Nonstationary differential resolution: An algorithm to improve seismic resolution

Seismic deconvolution used for improving the bandwidth of data is inherently nonstationary, mixed phase, and blind. Due to some restricting assumptions imposed by conventional deconvolution methods, they are either stationary or semiblind. A fully nonstationary blind deconvolution method is proposed that is able to simultaneously take into account different sources of nonstationarity and to improve the bandwidth of highly nonstationary seismic data in a fully blind manner. Based on the concept of block convolution and the overlap method, the convolutional model of seismic data is generalized to consider nonstationary cases and to model nonstationary data. This generalized convolutional model is then used for nonstationary blind deconvolution, in which the statistical characteristics of the wavelets are allowed to arbitrarily change in the vertical and horizontal directions.
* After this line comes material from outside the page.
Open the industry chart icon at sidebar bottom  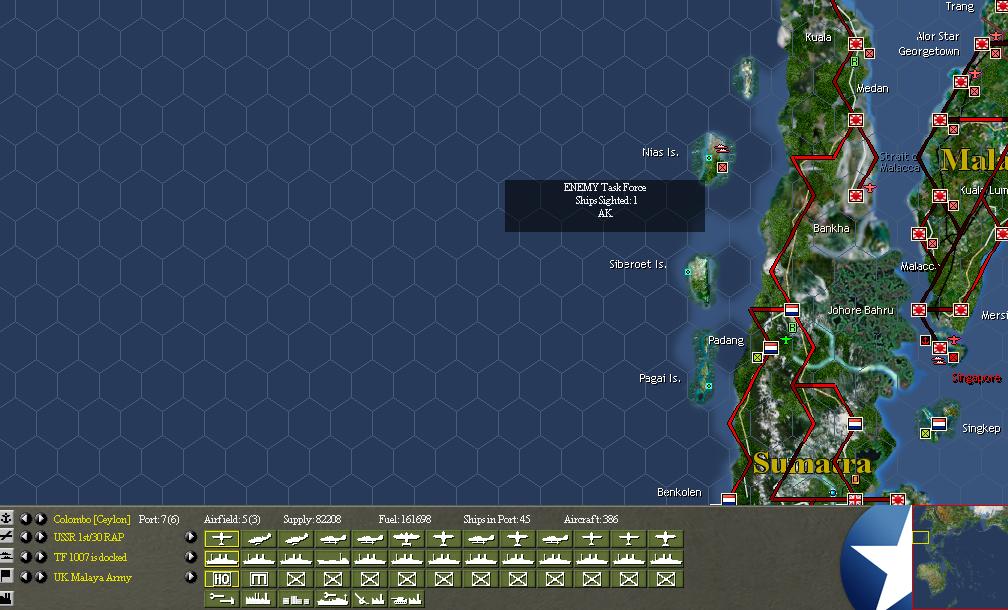pyautogui.click(x=9, y=599)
Given a nonstationary seismic record, several time-space-varying wavelets are simultaneously determined with the reflectivity model in an alternating direction algorithm using a variational approach. Numerical tests are presented showing the high performance of our nonstationary blind deconvolution for improving the temporal resolution of data in comparison with their stationary counterparts. The results indicate that in comparison with patched deconvolution, our nonstationary method is more robust and stable for different window sizes and it produces better results with a higher signal-to-noise ratio.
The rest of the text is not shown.